[Set problem]
Copy the lines from the one containing "Головна (400, 1563)" through the end of the records, both ends included, word for word, leaving out the pictures.

Saved data entries
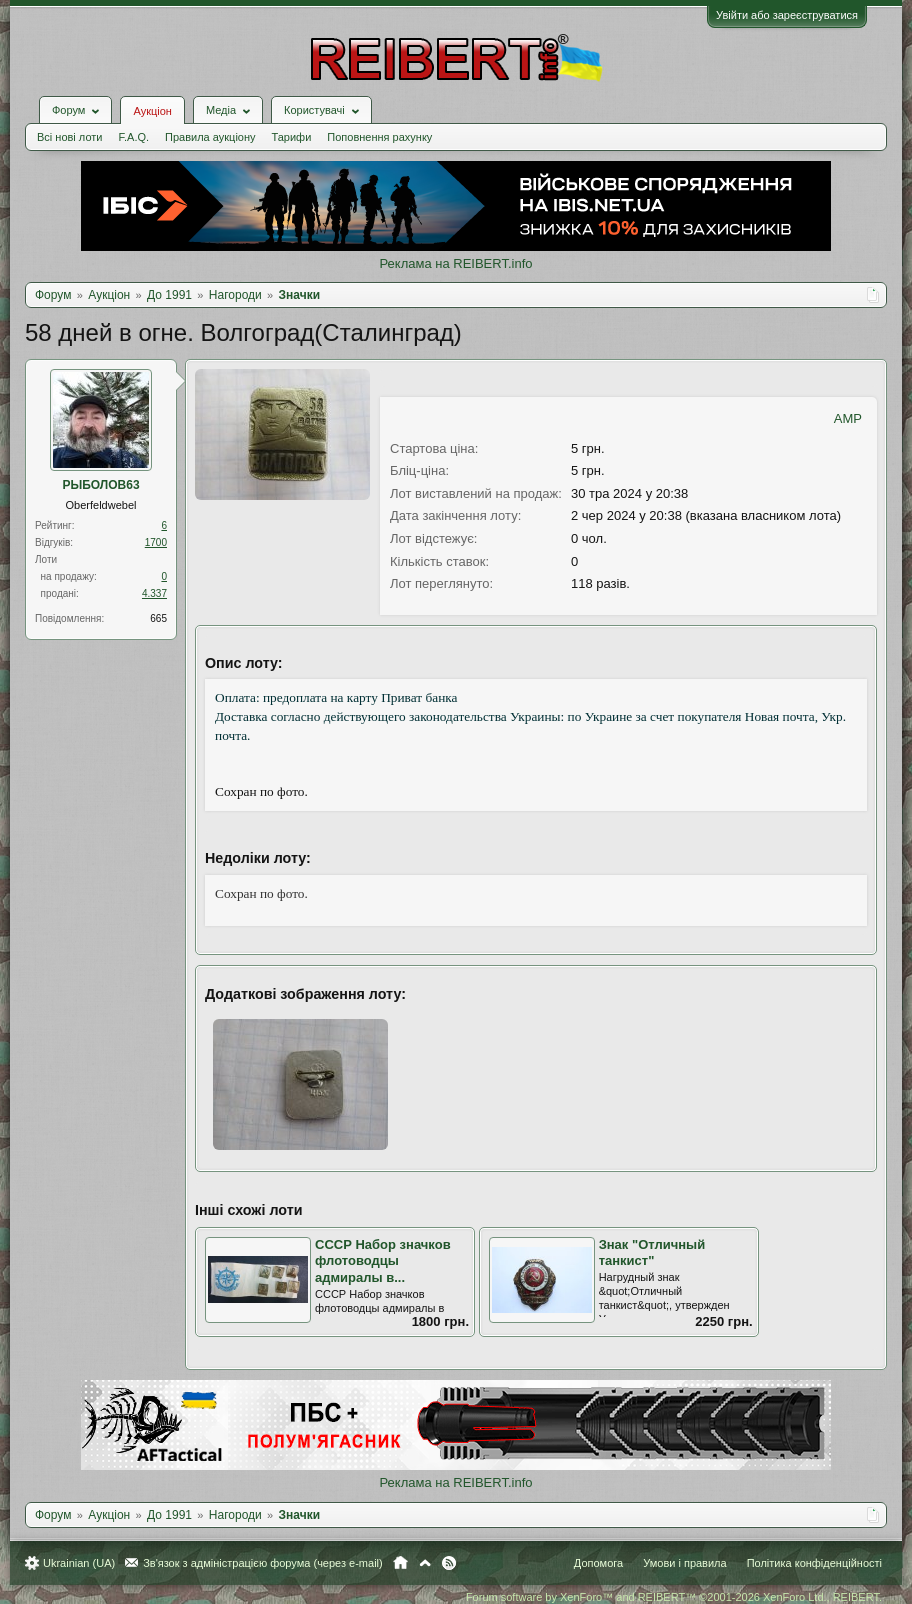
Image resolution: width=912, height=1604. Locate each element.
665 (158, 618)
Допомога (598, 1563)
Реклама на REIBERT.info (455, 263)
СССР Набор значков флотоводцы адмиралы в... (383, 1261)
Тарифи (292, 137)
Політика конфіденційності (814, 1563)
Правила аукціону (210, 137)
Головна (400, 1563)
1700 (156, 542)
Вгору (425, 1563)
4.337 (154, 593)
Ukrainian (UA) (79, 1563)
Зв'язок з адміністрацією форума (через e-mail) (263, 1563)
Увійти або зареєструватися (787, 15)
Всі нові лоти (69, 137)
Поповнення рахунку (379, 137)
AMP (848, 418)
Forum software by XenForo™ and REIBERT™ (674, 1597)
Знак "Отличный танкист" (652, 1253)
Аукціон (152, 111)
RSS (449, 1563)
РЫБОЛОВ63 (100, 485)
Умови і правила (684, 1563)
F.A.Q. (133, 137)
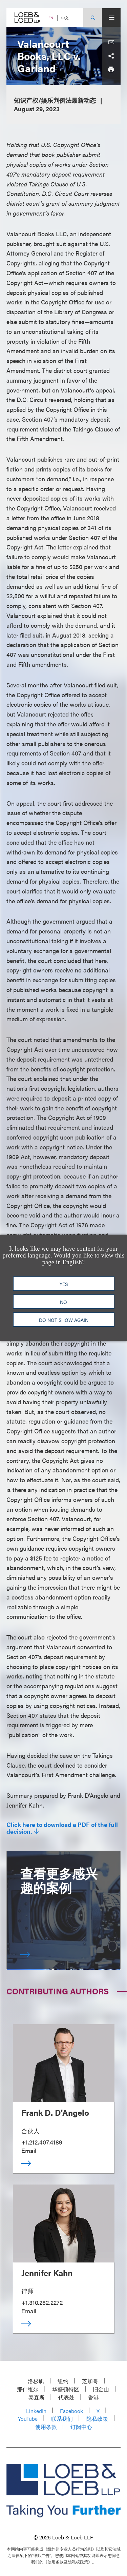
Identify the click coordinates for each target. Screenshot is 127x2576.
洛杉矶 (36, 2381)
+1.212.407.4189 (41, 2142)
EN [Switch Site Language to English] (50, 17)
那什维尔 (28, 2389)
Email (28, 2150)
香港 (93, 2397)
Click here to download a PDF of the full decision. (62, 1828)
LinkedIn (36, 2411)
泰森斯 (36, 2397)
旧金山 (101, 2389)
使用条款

[Solution for this task]
Головна (400, 1563)
1700 (156, 542)
Вгору (425, 1563)
4.337 (154, 593)
Ukrainian (UA) (79, 1563)
Зв'язок з адміністрацією форума (через e-mail) (263, 1563)
Увійти або зареєструватися (787, 15)
Всі нові лоти (69, 137)
Поповнення рахунку (379, 137)
AMP (848, 418)
Forum software by XenForo™ and REIBERT™ (674, 1597)
Знак "Отличный танкист" (652, 1253)
Аукціон (152, 111)
RSS (449, 1563)
РЫБОЛОВ63 (100, 485)
Умови і правила (684, 1563)
F.A.Q. (133, 137)
Identify the click coordinates for each target. Screenshot is 127x2576.
洛杉矶 (36, 2381)
+1.212.407.4189 (41, 2142)
EN [Switch Site Language to English] (50, 17)
那什维尔 (28, 2389)
Email (28, 2150)
香港 (93, 2397)
Click here to download a PDF of the full decision. (62, 1828)
LinkedIn (36, 2411)
泰森斯 (36, 2397)
旧金山 (101, 2389)
使用条款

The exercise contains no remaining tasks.